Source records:
□ □ □ □ □ □ □
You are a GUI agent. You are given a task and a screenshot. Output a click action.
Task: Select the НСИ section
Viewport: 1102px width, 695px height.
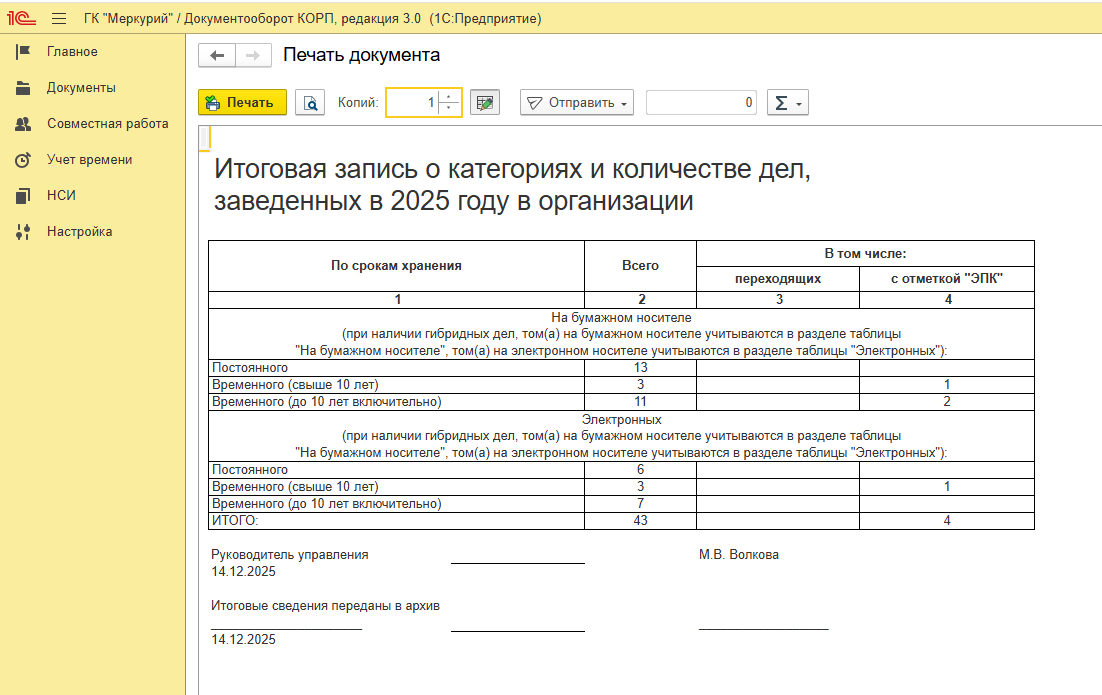61,196
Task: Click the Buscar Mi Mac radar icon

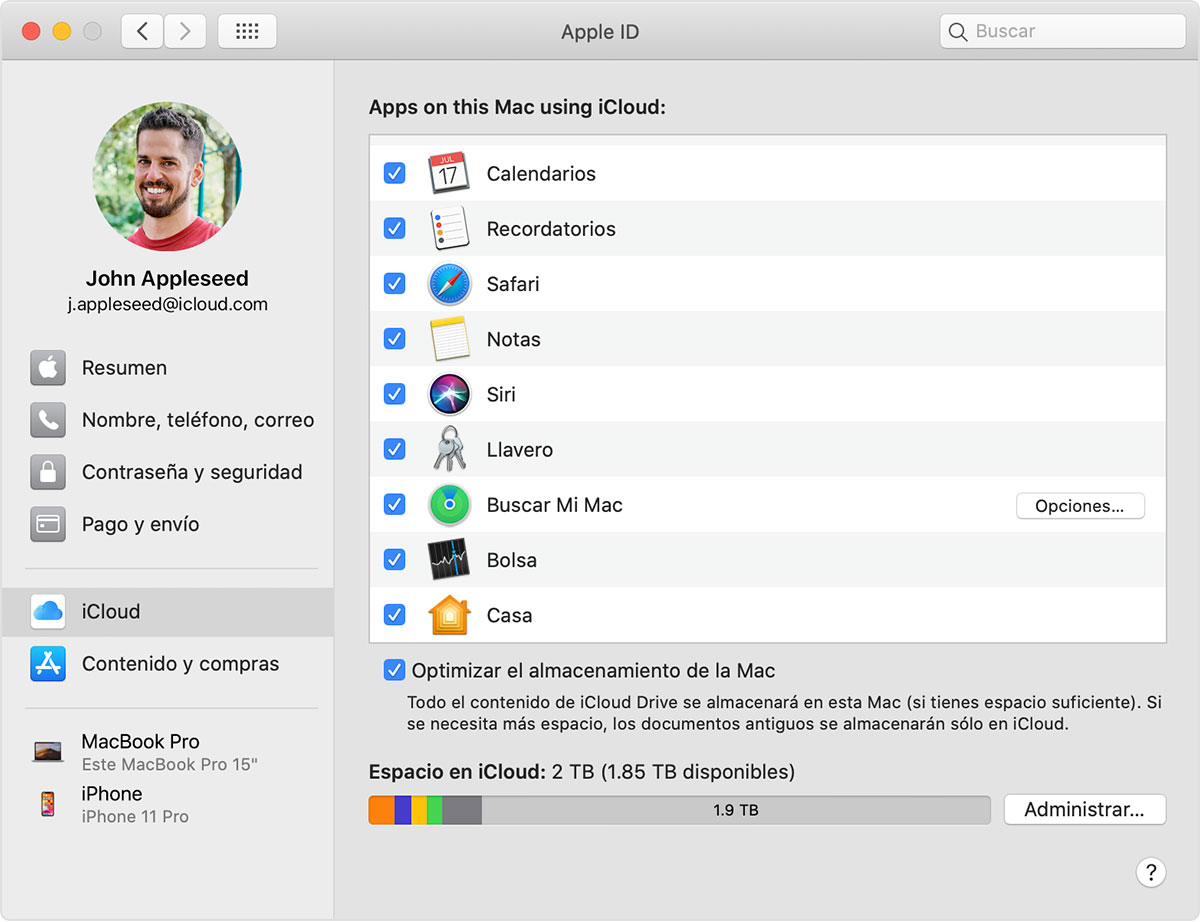Action: click(x=449, y=505)
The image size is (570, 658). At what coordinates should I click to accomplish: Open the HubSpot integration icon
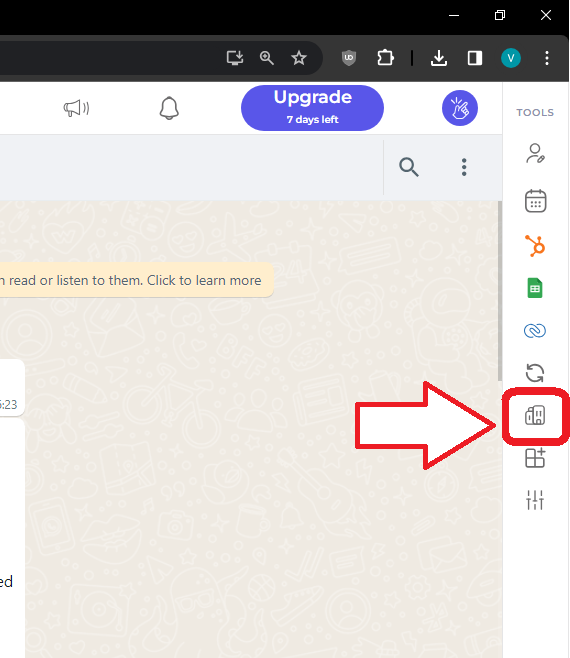(x=535, y=245)
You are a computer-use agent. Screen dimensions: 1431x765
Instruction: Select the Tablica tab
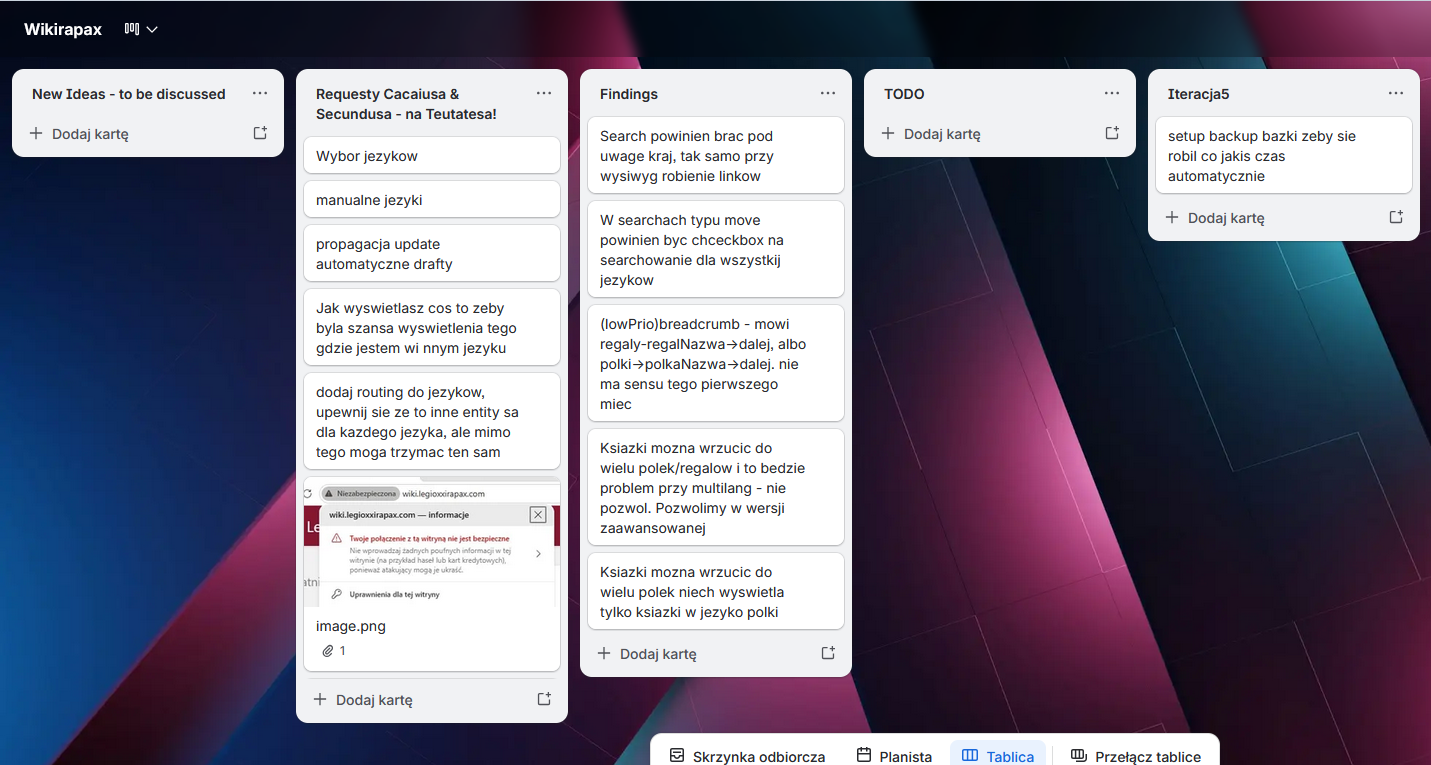[x=998, y=756]
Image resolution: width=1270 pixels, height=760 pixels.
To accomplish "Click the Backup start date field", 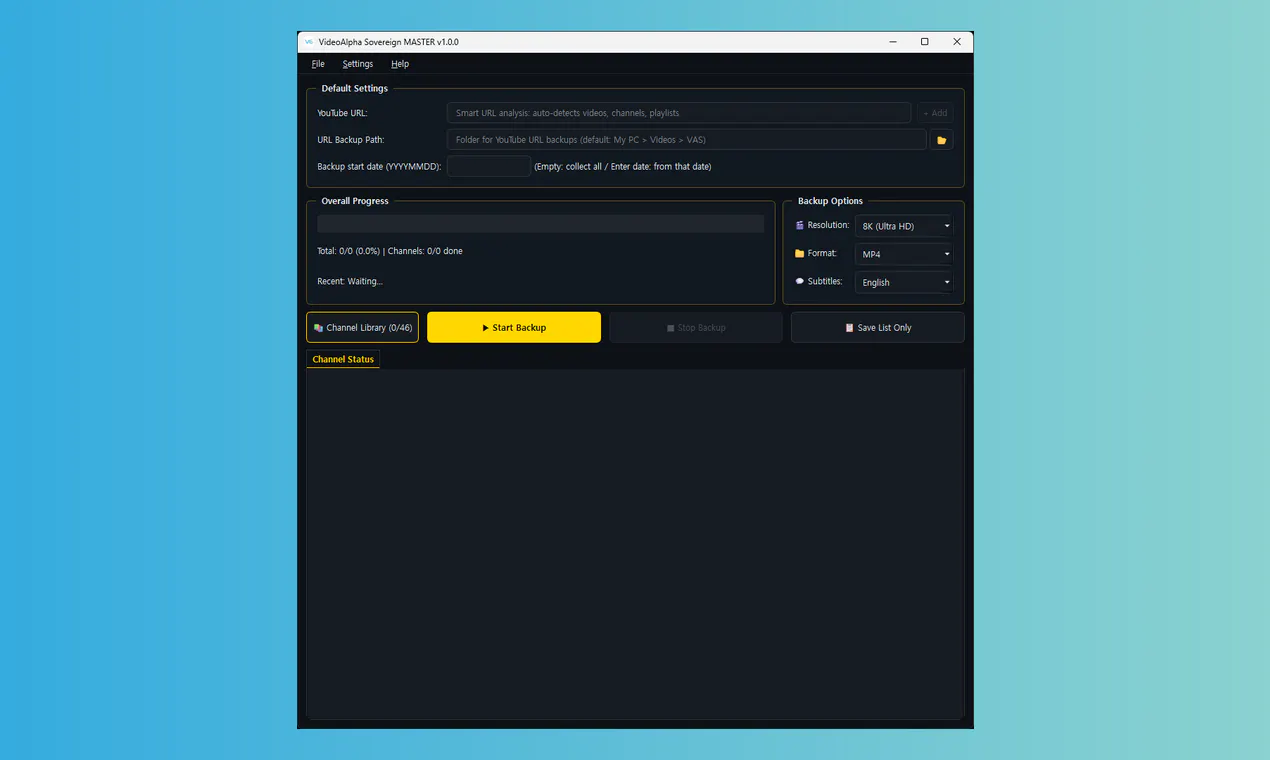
□ □ □ □ □ □ □
Work instruction:
Among the lines above, return those that contain the string "agent".

Answer to this exercise:
You are a GUI agent. You are given a task and a screenshot. Output a click action.
You are a computer-use agent. Screen dimensions: 1431x765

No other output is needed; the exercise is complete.